Many people’s first reaction to being judged is to be defensive or at least cautious. If dancing is at least part about being expressive, do you think they’ll be more open and expressive in this kind of a situation? Are they going to become great dancers in a studio like that? Or worse, the social dancers that feel they need to correct everything someone is doing. What about just having some fun? Why would anyone in their right mind go into a dance situation like that?

If you’re a dance teacher or a dance student, please, save the corrections for the appropriate venue: lesson time.
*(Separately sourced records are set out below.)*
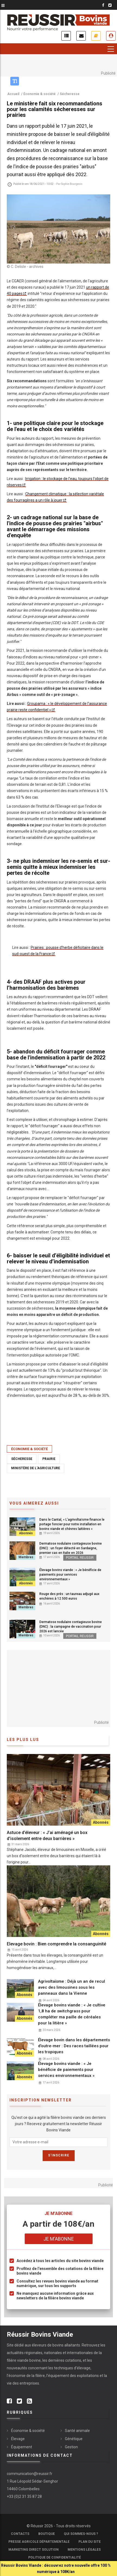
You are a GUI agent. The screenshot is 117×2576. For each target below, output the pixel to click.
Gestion (71, 2447)
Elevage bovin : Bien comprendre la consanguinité (56, 1943)
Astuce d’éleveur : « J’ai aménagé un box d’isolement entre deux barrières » (47, 1835)
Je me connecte (111, 36)
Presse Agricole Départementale (38, 2542)
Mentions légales (84, 2549)
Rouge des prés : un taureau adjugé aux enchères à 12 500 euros (69, 1596)
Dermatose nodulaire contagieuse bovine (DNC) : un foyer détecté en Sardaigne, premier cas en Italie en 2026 (70, 1548)
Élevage (18, 2439)
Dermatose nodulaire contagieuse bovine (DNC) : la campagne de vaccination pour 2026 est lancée (70, 1626)
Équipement (21, 2447)
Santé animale (77, 2430)
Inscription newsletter (81, 36)
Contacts (20, 2534)
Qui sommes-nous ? (81, 2534)
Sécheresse (21, 1459)
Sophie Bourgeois (72, 183)
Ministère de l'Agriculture (35, 1468)
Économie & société (29, 1449)
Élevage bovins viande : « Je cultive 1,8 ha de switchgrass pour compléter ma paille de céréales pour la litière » (71, 2014)
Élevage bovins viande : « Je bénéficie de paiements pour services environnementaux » (70, 1574)
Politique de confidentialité (54, 2557)
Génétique (74, 2439)
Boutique (46, 2534)
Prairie (48, 1459)
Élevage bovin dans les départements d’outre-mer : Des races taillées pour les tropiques (74, 2045)
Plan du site (89, 2542)
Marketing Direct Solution (33, 2549)
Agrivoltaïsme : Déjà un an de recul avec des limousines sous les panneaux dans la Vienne (71, 1987)
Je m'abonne (96, 36)
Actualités (66, 36)
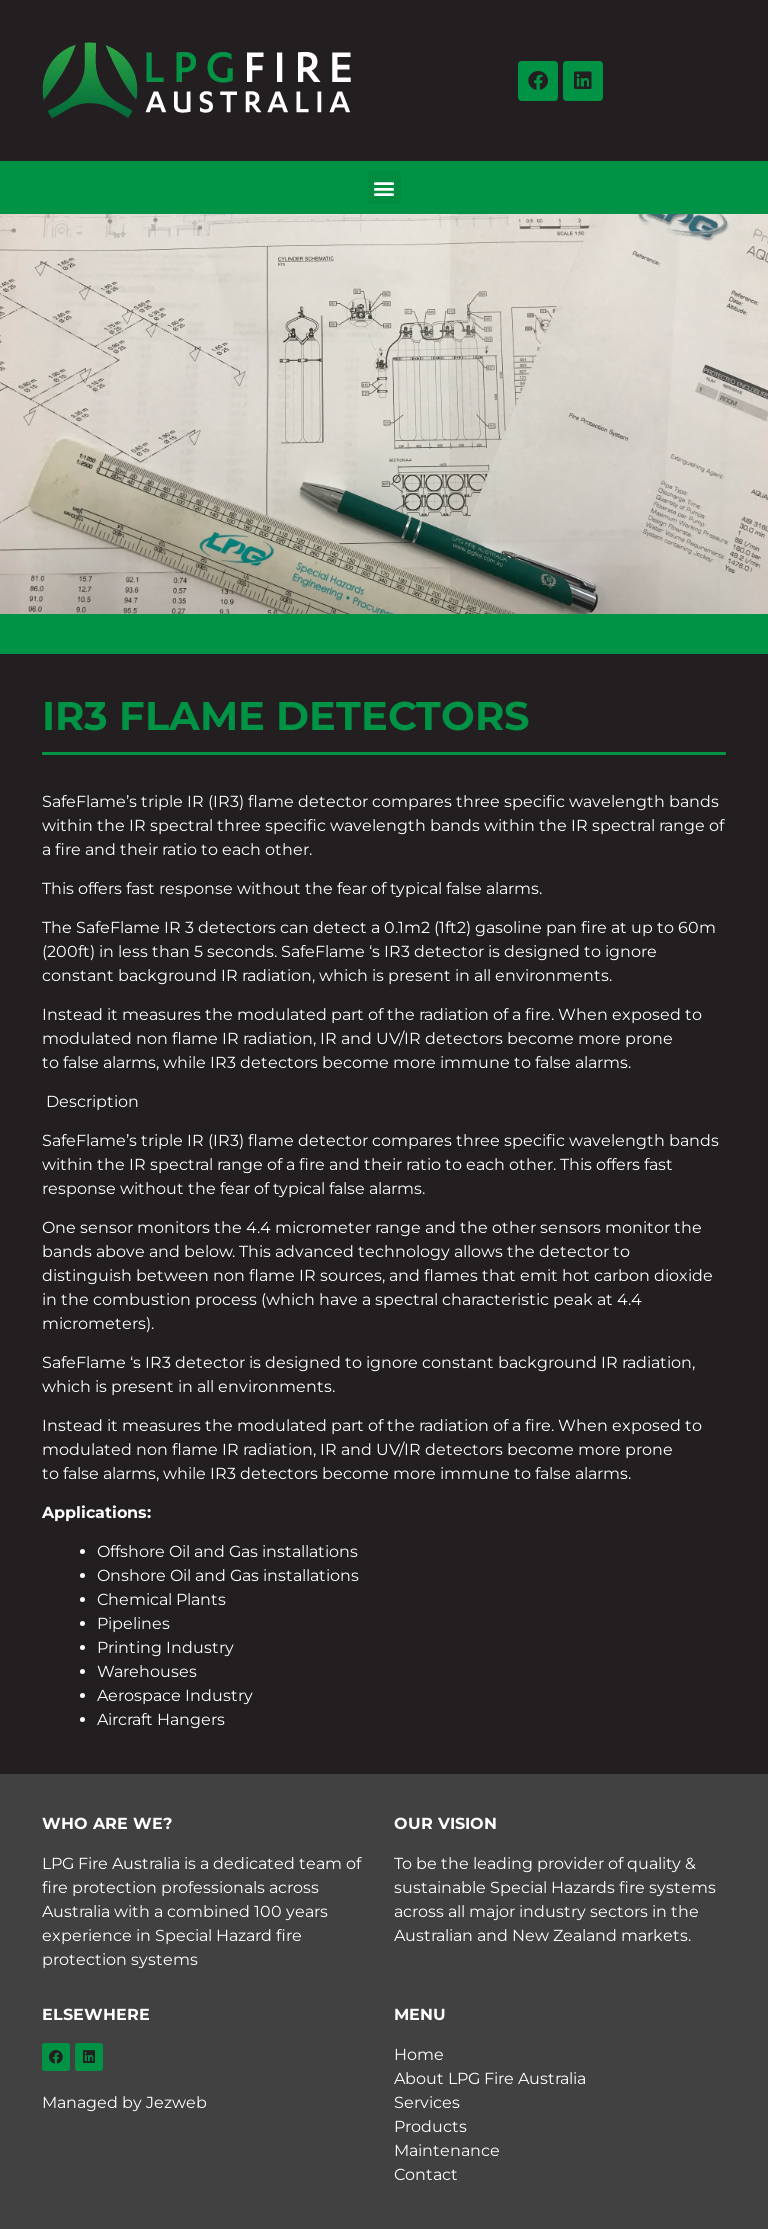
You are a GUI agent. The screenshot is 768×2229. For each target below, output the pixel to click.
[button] (384, 187)
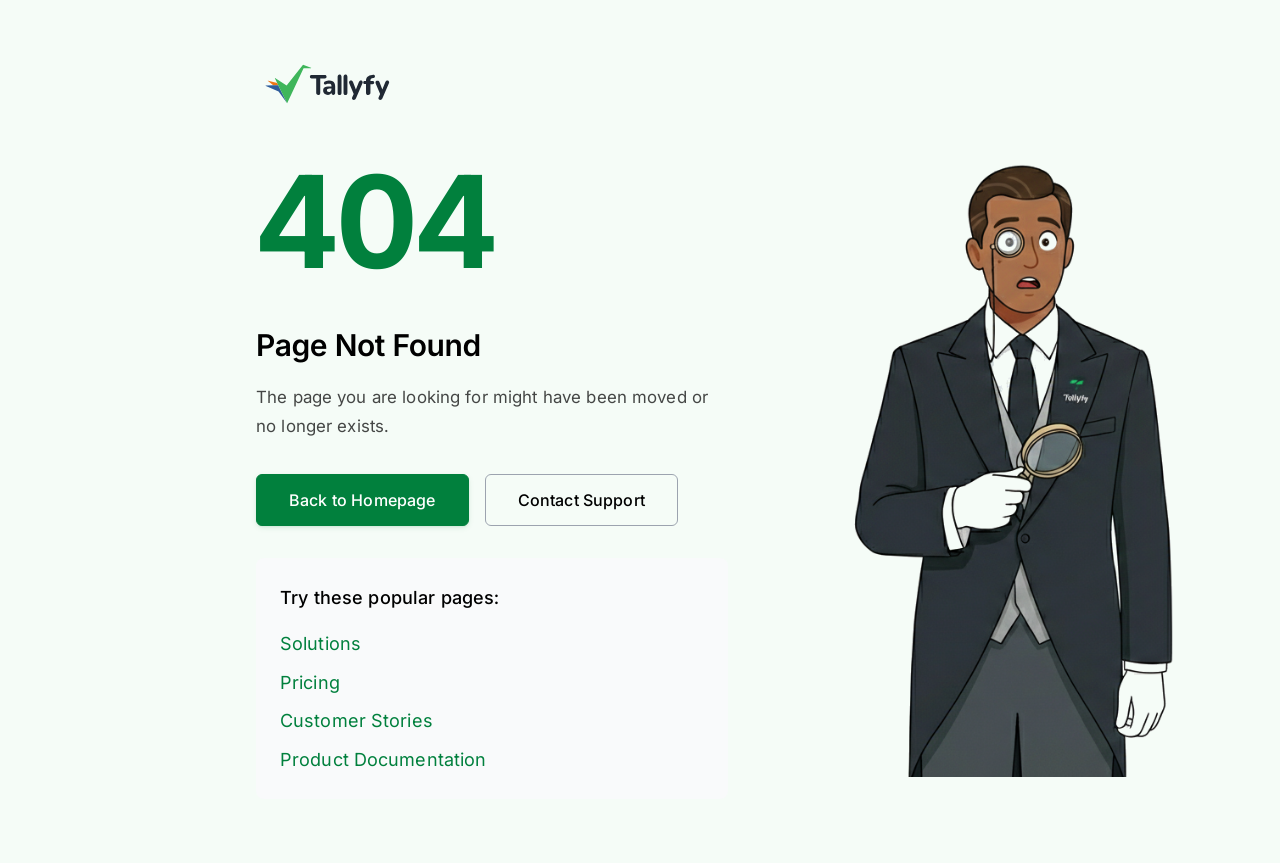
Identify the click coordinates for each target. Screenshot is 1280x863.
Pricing (310, 682)
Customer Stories (356, 720)
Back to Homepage (362, 500)
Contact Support (581, 500)
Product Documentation (383, 759)
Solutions (320, 643)
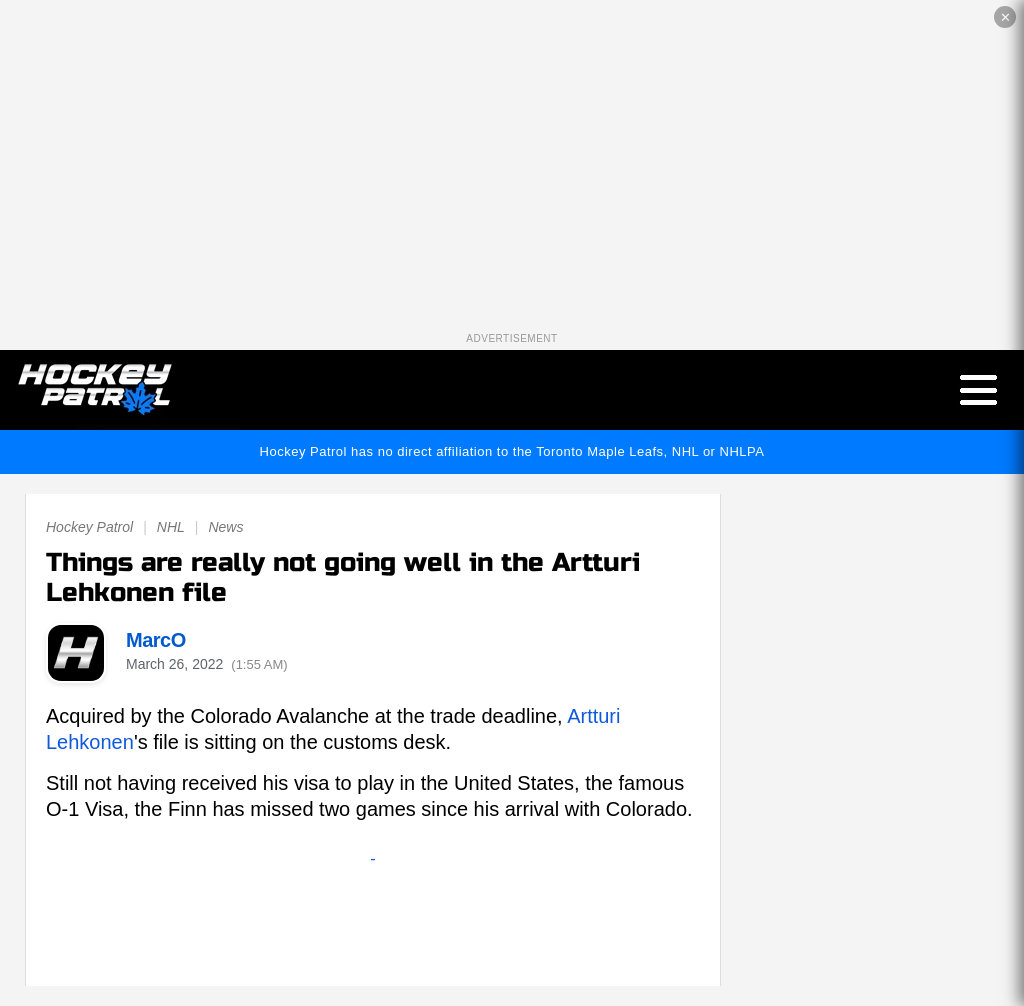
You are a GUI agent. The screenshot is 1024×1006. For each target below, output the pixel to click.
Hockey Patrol (89, 527)
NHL (171, 527)
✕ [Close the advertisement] (1005, 17)
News (225, 527)
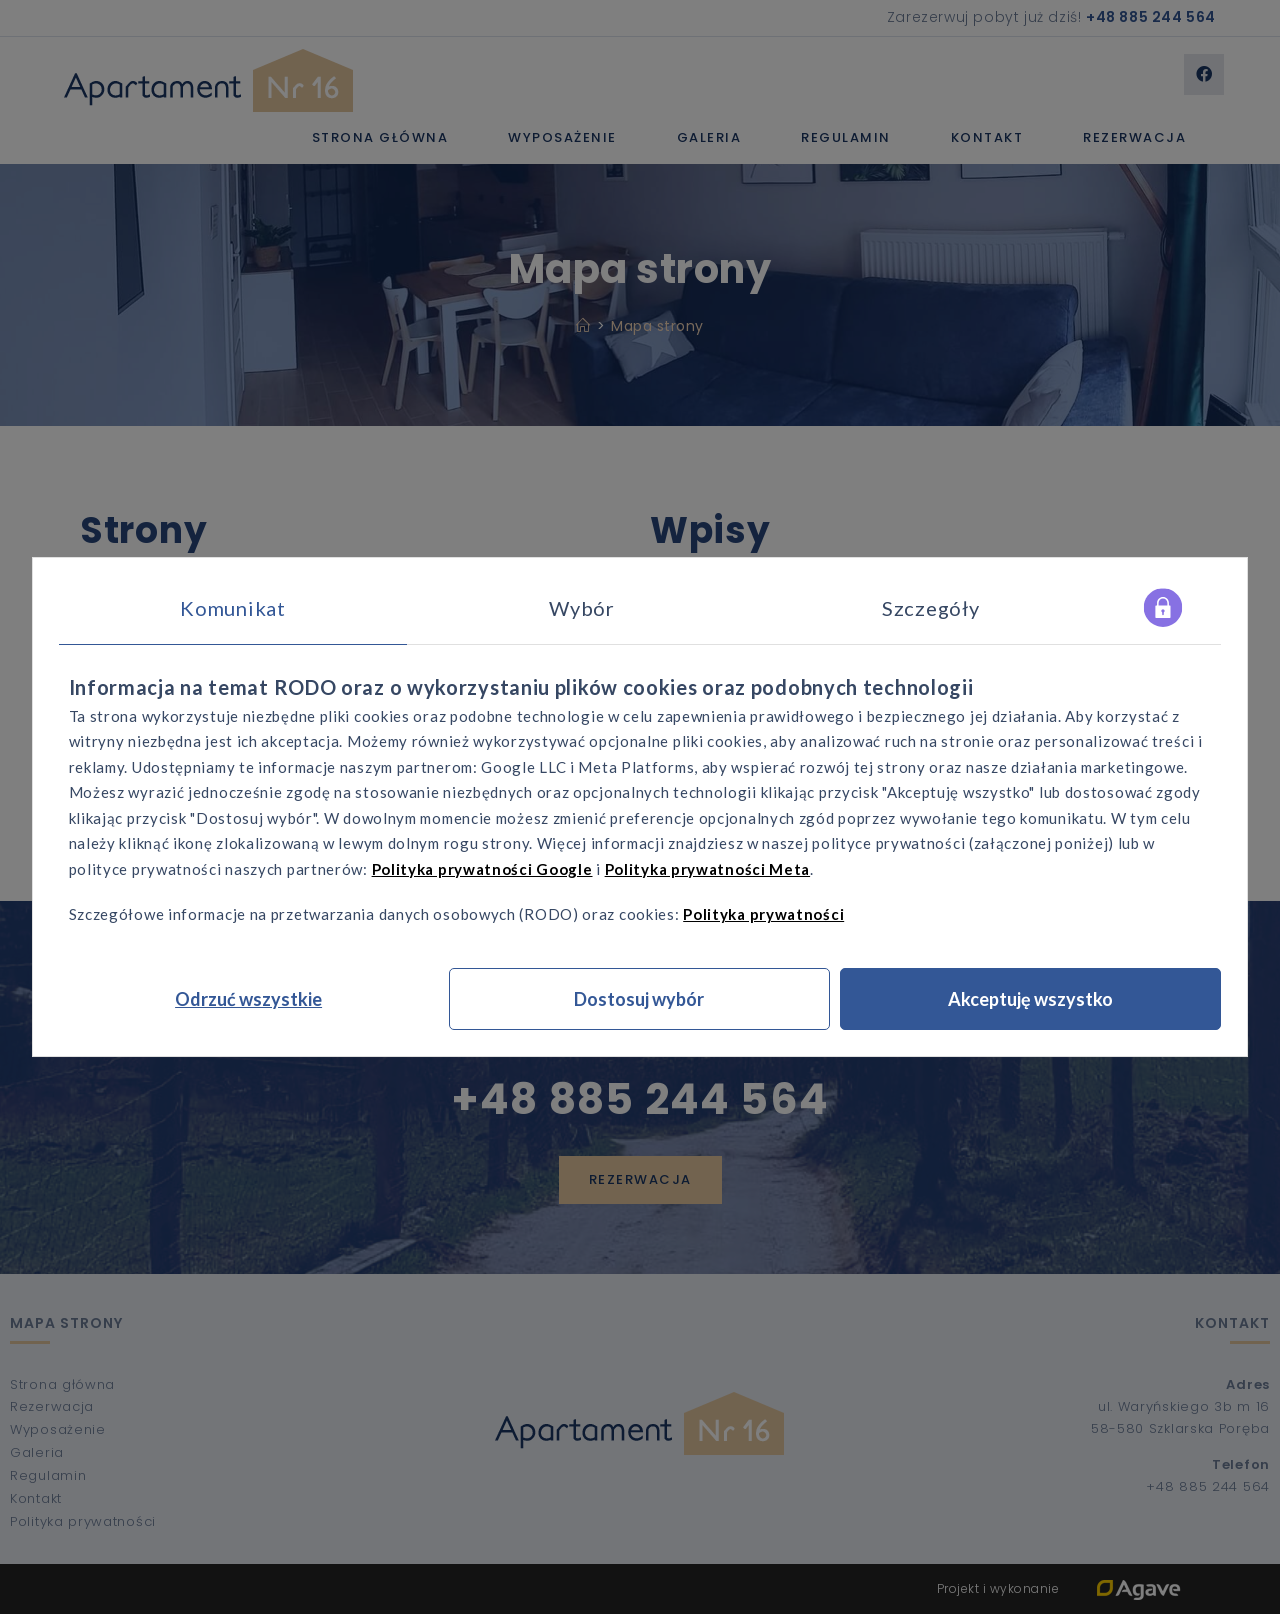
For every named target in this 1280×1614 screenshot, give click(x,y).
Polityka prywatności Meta (708, 869)
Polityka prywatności (763, 914)
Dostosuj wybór (639, 999)
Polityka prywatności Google (482, 869)
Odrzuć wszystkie (248, 999)
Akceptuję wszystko (1030, 999)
The judgment concept is actually much bigger than this. People have judgments going on inside their head all the time. To turn the judgment thought process into a thought process of perception and observation is the main key to get people expressive in their dancing (or anywhere else in their life).

A story: I started my dancing at a studio that was hugely judgmental in attitude. I look bad, I think it was horrible. That poor teacher, he was a total wreck when it came time for him to compete. Anyway, further down my path of discovery and learning about dancing, I took my first acting class. (I’ve taken many more since then.) I was stunned that first time though about how they all behaved. About how much it was about observation and not judgment. Everyone should take some acting classes.

Fairness

We are as people wired for fairness. When things are unfair, we are acutely aware of it. If you’re at a dance (or whatever the situation) try to spend some time with everyone. This is especially important for the leader of a group. One of the main qualities we all consciously or unconsciously attach to leadership is fairness. If you’re running a dance, you own a studio, whatever, don’t spend the entire night dancing with just your partner. Dance with everyone in the room. Systematically, one by one go through everyone in the room and dance with them each once, then lather, rinse, and repeat.

Try not to favor anyone in any of your classes. Even if you think you’re being private and just telling one student that “they’re so talented”, other students will hear. Don’t do it.

 

If we work together, we can all easily get all of our need for connection fed. We can all be more successful. Working together can be more enjoyable. Create a friendly environment in which the community can grow.